La finale di Coppa Italia sembra in ghiaccio e non c'entra tanto il 2-0 con il quale la Juventus non ha mai messo in discussione se stessa: è un discorso che si lega alla qualità espressa nella ripresa, una storia che sembra riallacciarsi ai fasti di gennaio, saltando in lungo il disastro di febbraio e marzo. Non che sia stato cancellato quel periodo, eh. E' servito come il pane, per capire le risposte che questo gruppo sente ancora di dover dare. Di domande ne restano tante, del resto. La prima è: questo gruppo è ancora con l'allenatore? 

Sì, è ancora con Allegri. E Allegri è ancora lì a combattere, a incazzarsi, a dare indicazioni. A sgolarsi pure con il quarto uomo. Chi pensa che giri un senso d'arrendevolezza, a Torino, ha sbagliato completamente strada. Ma chi pensa che una vittoria possa invertire trend, ecco, non è che sia su quella giusta. 
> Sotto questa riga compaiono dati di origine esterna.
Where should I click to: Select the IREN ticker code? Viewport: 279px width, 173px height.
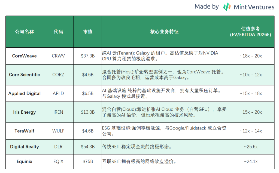(x=58, y=112)

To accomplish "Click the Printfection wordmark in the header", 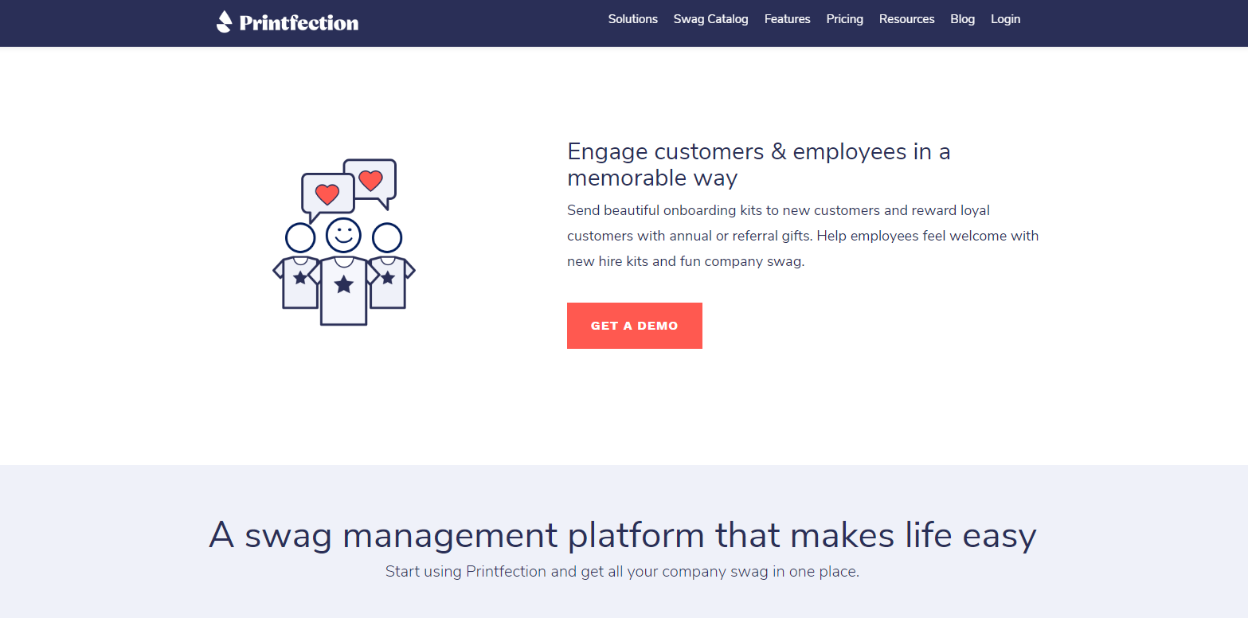I will [x=299, y=23].
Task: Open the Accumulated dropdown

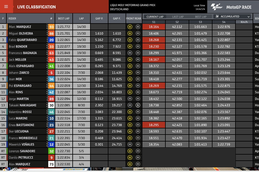Action: (x=232, y=17)
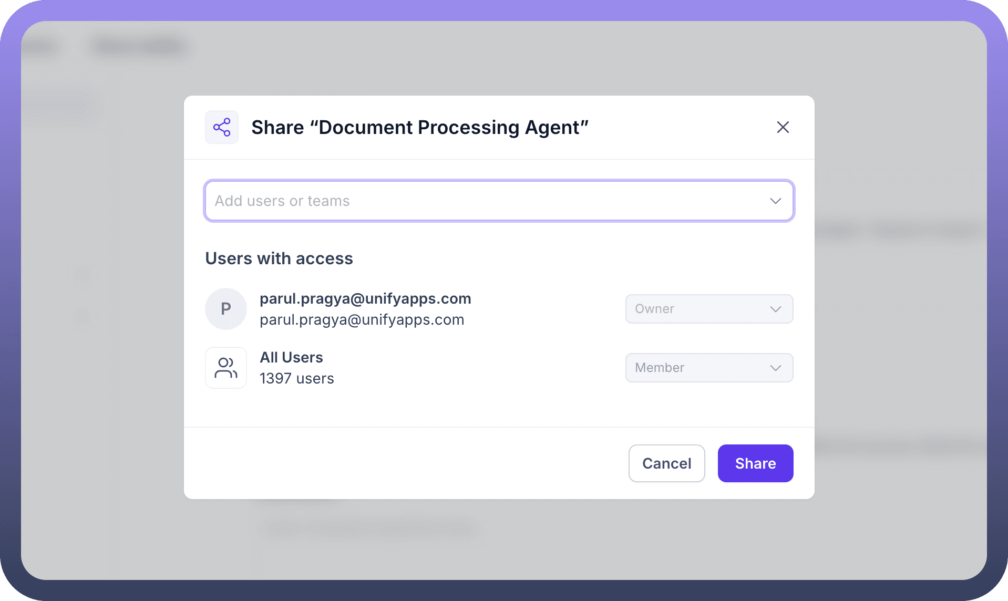The width and height of the screenshot is (1008, 601).
Task: Expand the add users or teams chevron
Action: tap(775, 201)
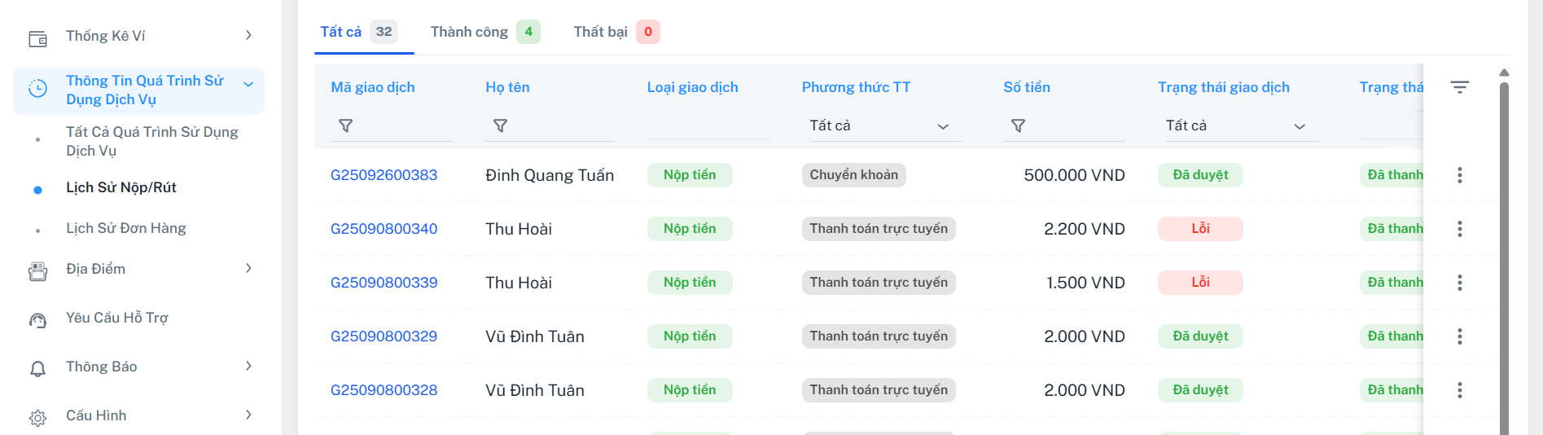Click the Thông Báo bell icon

[x=38, y=369]
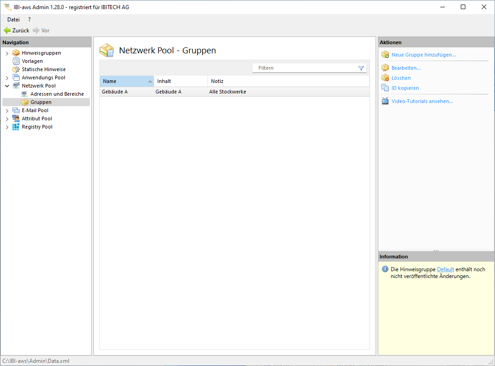Click the Registry Pool icon

[x=16, y=127]
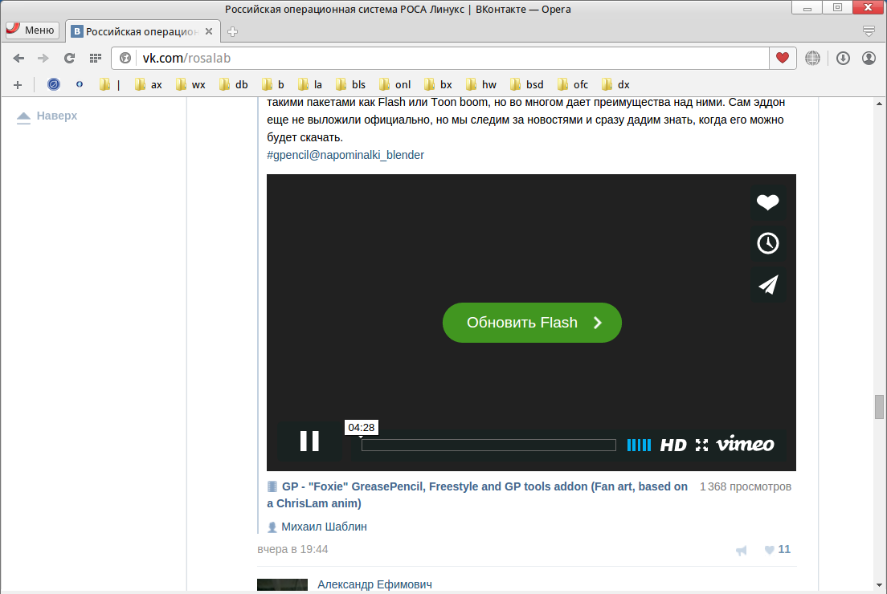Like the Vimeo video with heart icon
Viewport: 887px width, 594px height.
point(768,203)
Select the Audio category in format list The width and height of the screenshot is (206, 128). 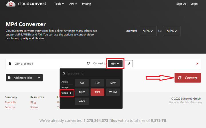point(65,82)
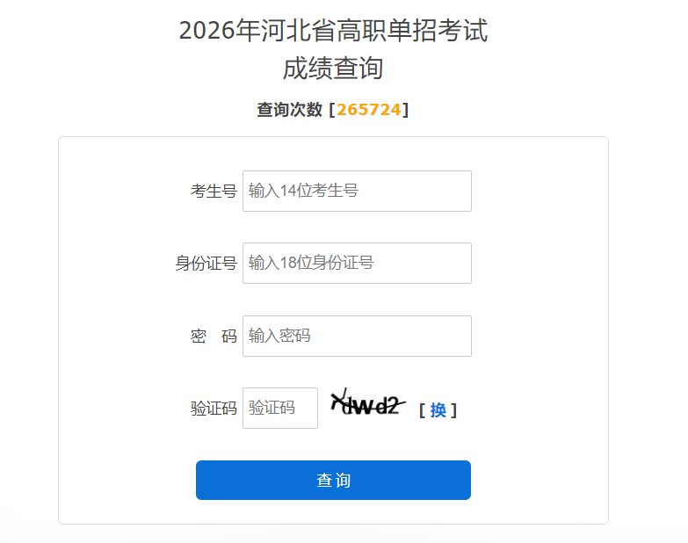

Come sempre, sarà il tempo a decretare la possibile guarigione della Juve. Che ha viaggiato a un ritmo diverso perché diversa era la posta in palio a fine partita. Vogliono tutti un trofeo, ora che è in bilico vorranno subito la qualificazione Champions. Ritornano i nervi: la forza della Juventus è sempre stata lì. E da lì deve ripartire.